There are positive signs of change and improvement in the barrios. The community is finally getting a sewer connection which means the unsanitary conditions should improve once raw sewage isn't running through the streets. But the neighborhood homes will not likely ever have running water. When the city turns on the water once or twice a week, people collect as much as they can to use for bucket bathing, cooking and cleaning. 

The wind blowing along the beachfront felt so refreshing after navigating through the small walkways between homes where the air was heavy and ripe. On the way back to the car where we'd have the luxury of air conditioning, I looked out along the trashed beach and saw the most beautiful pieces of driftwood I’ve ever seen. Whole branches, beautifully smoothed by the turbulent bay. I wondered how we could use the driftwood for the rooftop garden project at the boys and girls club. Would they be useful or just decorative?

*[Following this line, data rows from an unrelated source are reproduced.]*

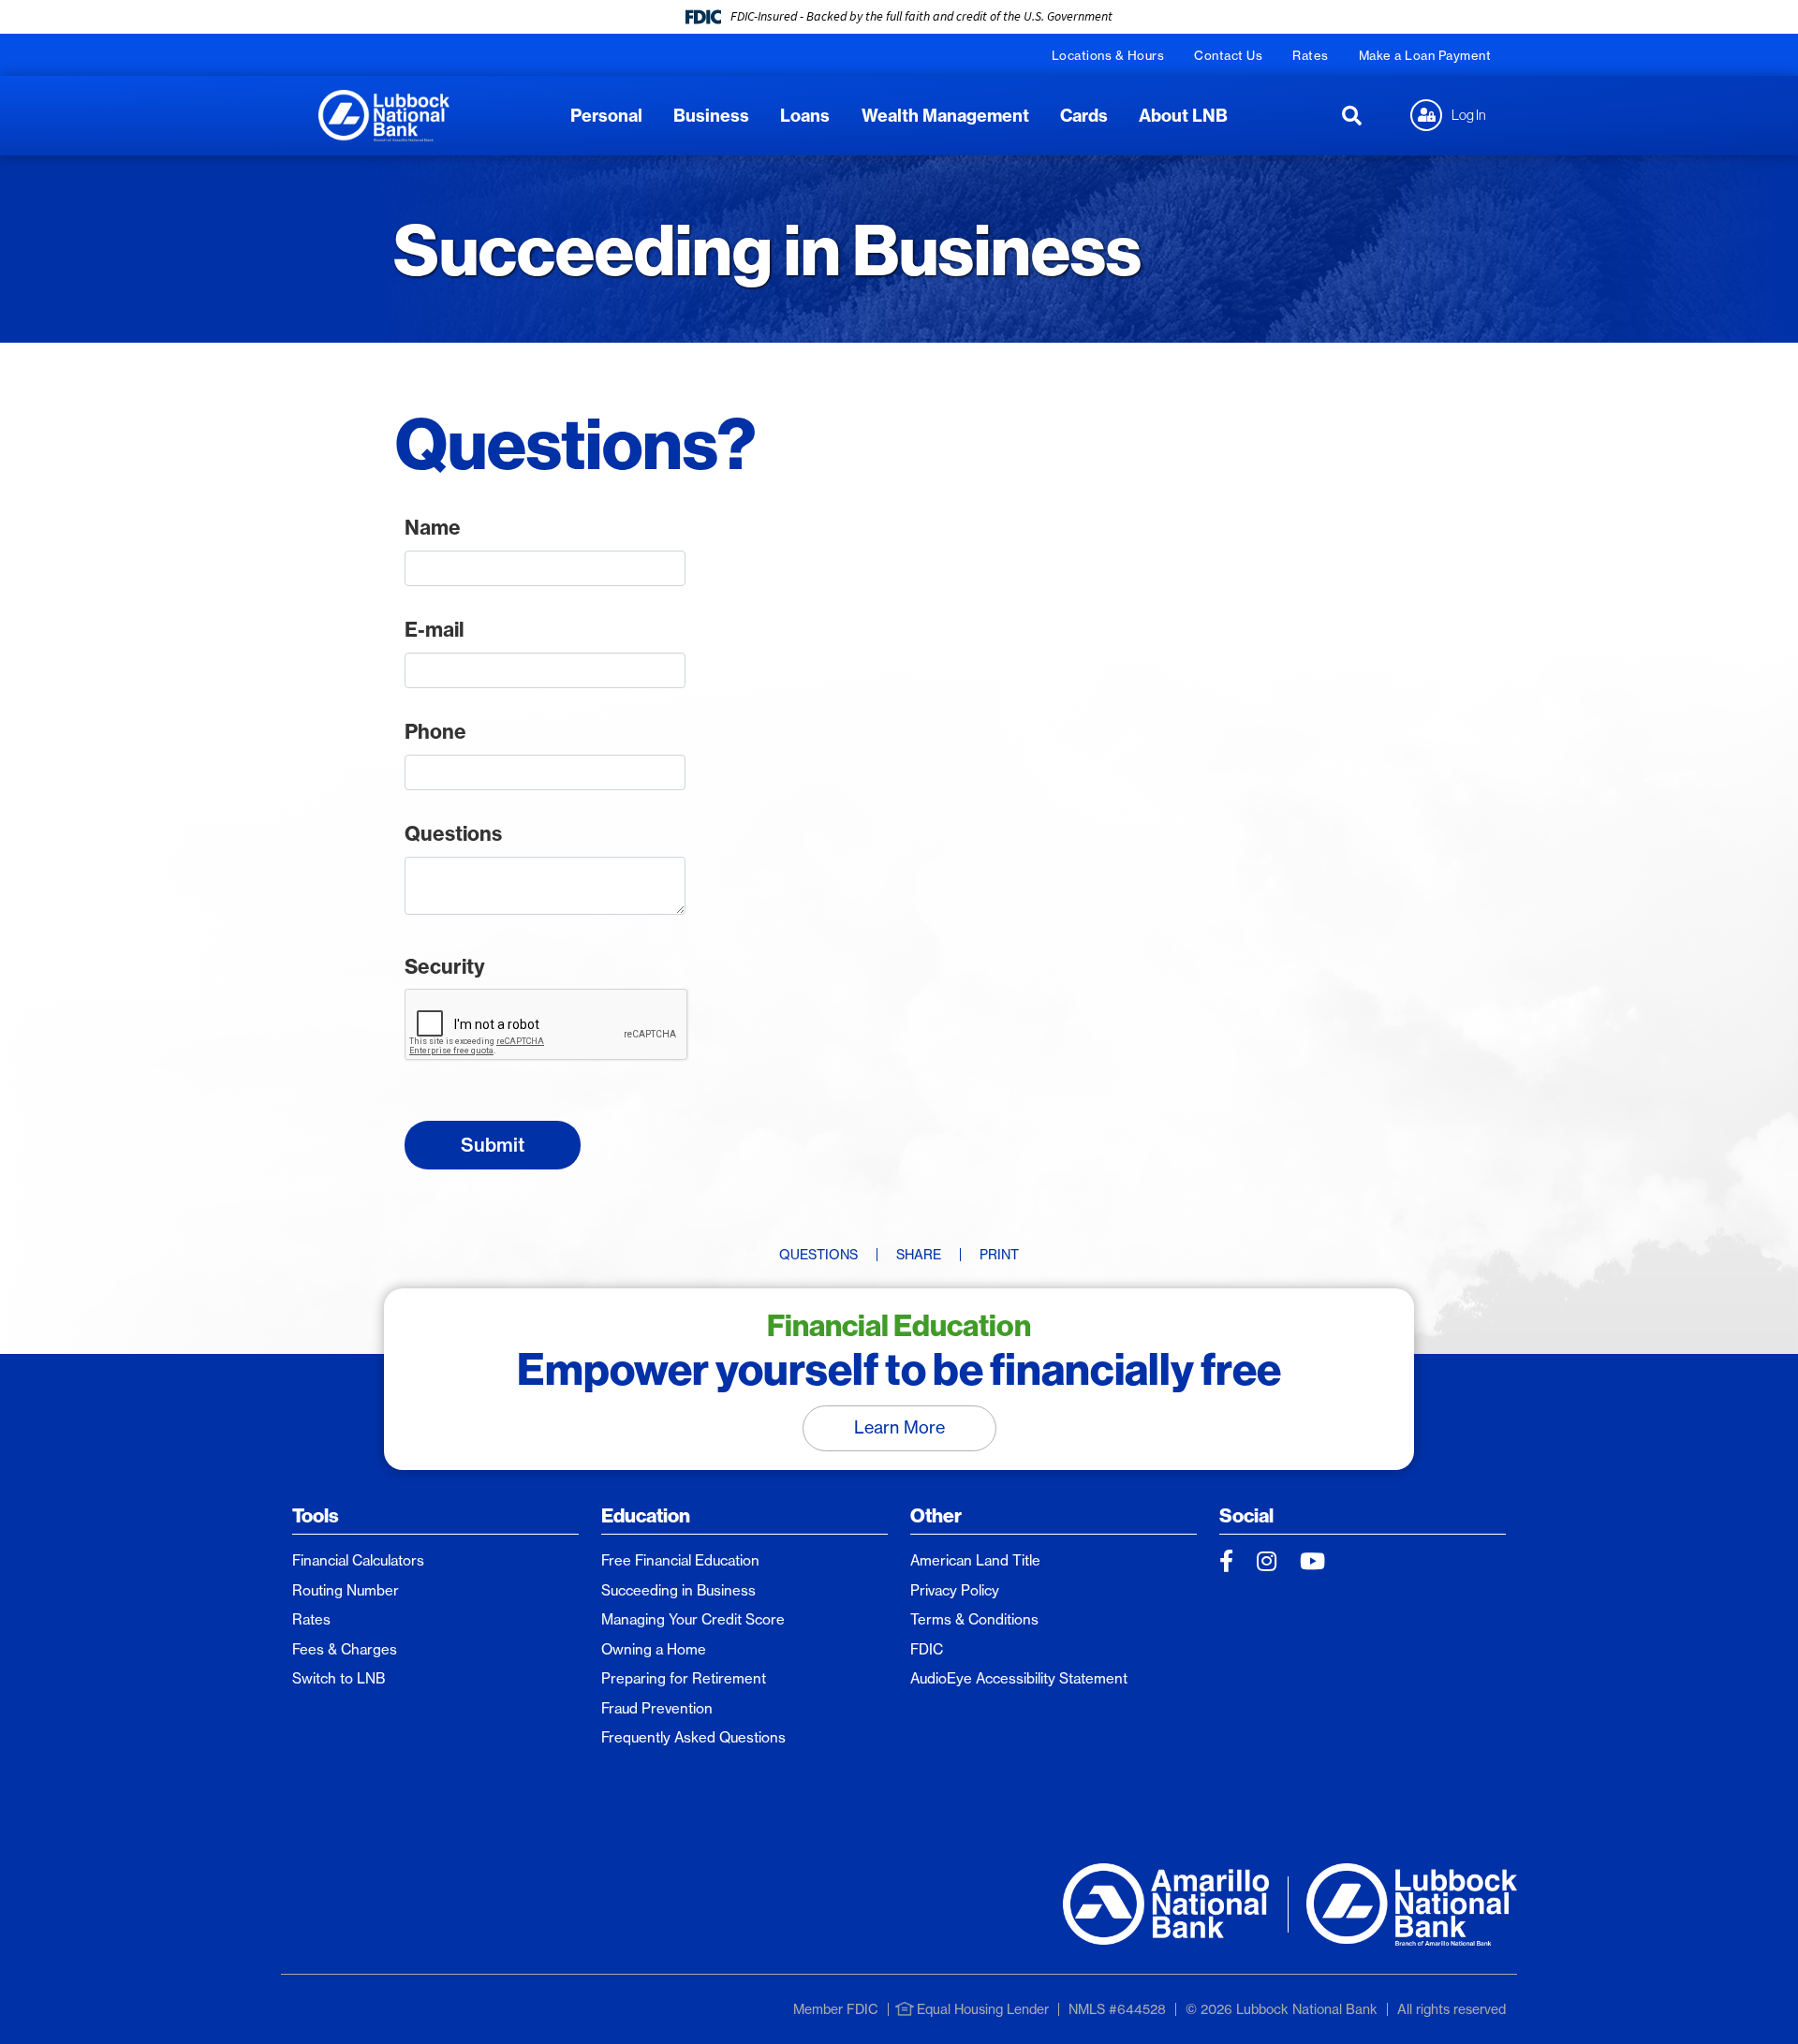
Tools (315, 1515)
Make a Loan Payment (1425, 55)
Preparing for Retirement (683, 1678)
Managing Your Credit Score (693, 1619)
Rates (1310, 55)
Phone (435, 731)
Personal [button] (606, 115)
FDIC (926, 1649)
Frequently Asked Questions (693, 1737)
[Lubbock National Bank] (384, 113)
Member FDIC (835, 2009)
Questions (453, 833)
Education (645, 1515)
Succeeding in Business (678, 1590)
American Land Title (975, 1560)
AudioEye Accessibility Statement (1018, 1678)
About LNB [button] (1183, 115)
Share (918, 1254)
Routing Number (345, 1590)
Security (445, 966)
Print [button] (999, 1254)
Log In (1469, 115)
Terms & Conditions (974, 1619)
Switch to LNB (338, 1678)
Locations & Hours (1108, 55)
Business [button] (711, 115)
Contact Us (1228, 55)
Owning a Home (653, 1649)
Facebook (1226, 1561)
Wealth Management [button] (945, 115)
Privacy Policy (954, 1590)
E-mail (434, 629)
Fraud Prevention (657, 1708)
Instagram (1266, 1561)
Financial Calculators (358, 1560)
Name (433, 527)
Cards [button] (1084, 115)
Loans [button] (805, 115)
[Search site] (1352, 115)
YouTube (1312, 1561)
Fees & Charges (344, 1649)
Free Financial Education (680, 1560)
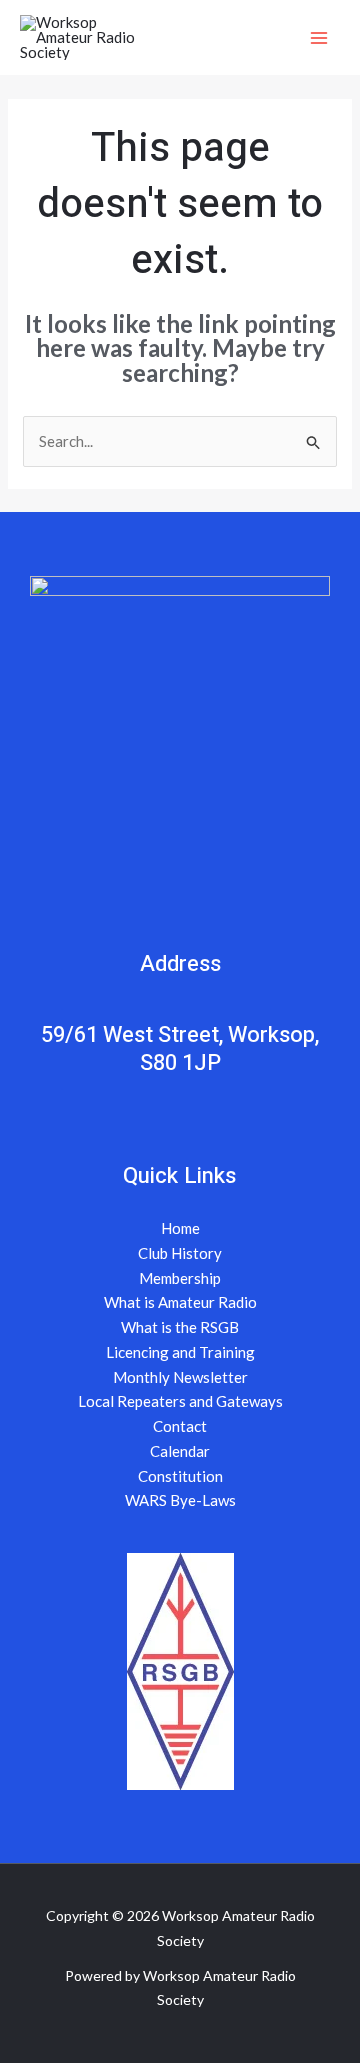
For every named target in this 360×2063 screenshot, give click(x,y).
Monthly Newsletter (180, 1377)
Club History (180, 1253)
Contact (180, 1426)
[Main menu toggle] (319, 37)
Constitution (180, 1476)
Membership (180, 1278)
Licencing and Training (180, 1352)
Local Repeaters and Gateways (180, 1401)
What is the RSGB (180, 1327)
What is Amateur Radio (180, 1302)
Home (180, 1228)
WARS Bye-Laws (180, 1500)
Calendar (180, 1451)
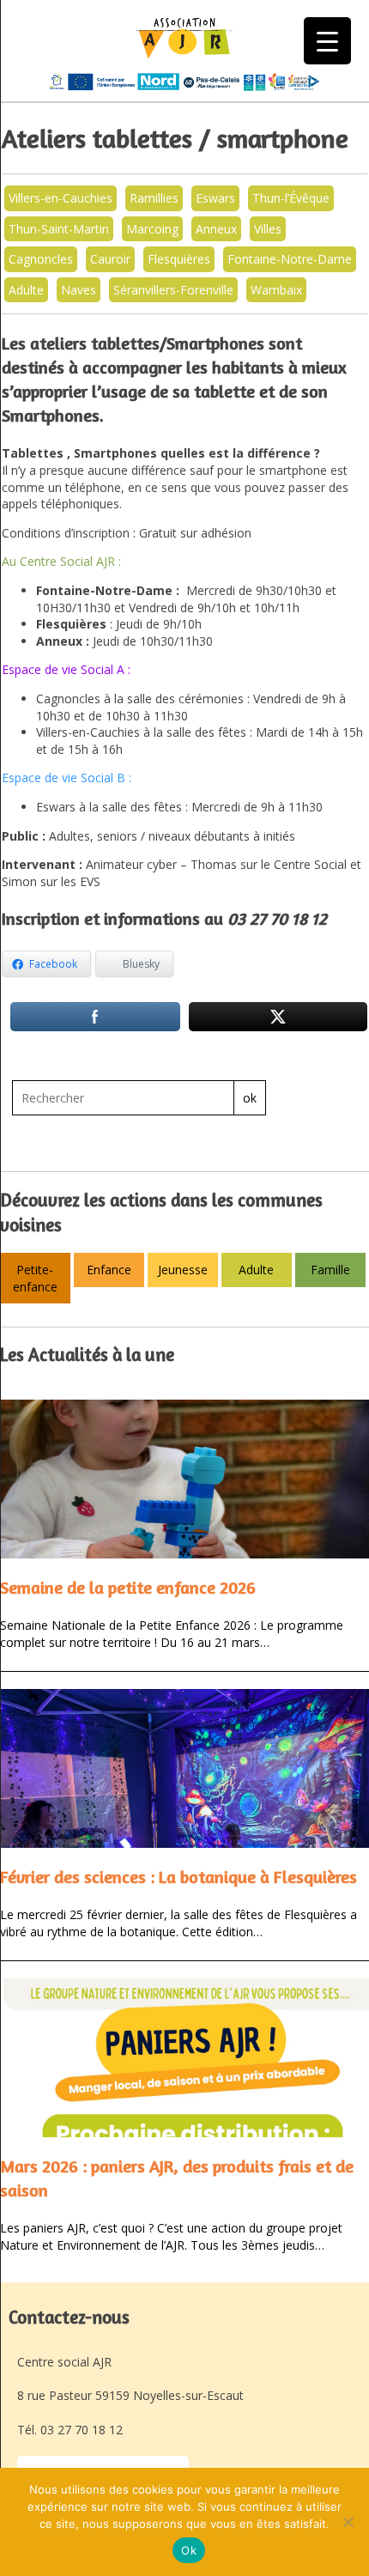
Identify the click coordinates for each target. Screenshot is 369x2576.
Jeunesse (183, 1269)
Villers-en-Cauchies (60, 198)
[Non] (347, 2521)
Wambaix (276, 290)
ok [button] (250, 1098)
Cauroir (110, 259)
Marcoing (152, 229)
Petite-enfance (35, 1278)
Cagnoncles (41, 259)
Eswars (215, 198)
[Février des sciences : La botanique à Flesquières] (184, 1768)
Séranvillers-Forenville (173, 290)
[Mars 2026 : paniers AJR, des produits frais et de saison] (184, 2057)
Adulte (26, 290)
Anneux (216, 229)
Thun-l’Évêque (291, 198)
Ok (189, 2550)
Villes (267, 229)
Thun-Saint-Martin (59, 229)
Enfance (109, 1269)
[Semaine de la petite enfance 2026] (184, 1479)
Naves (78, 290)
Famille (330, 1269)
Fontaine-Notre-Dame (289, 259)
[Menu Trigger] (327, 40)
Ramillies (154, 198)
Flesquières (179, 259)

I questioned whether thinking about décor and aesthetics is a luxury only the privileged are afforded.

I stood for a moment at the barrio boundary by the Rio San Marcos and gazed up at one of the million dollar mansions in the gated community just up the hill. If I could see into the windows of that home, surely they could see the barrio below them. 

The contrast was stark and jarring. Do the mansion dwellers have any idea who their neighbors are? Are they doing anything to serve the people in the sewage drenched barrio where families struggle to meet the basic needs for food, clean water, shelter and medicine?

Or do they glance out of their dual paned windows and dismiss the idea of helping their fellow neighbors because it’s just going to be that way day after day.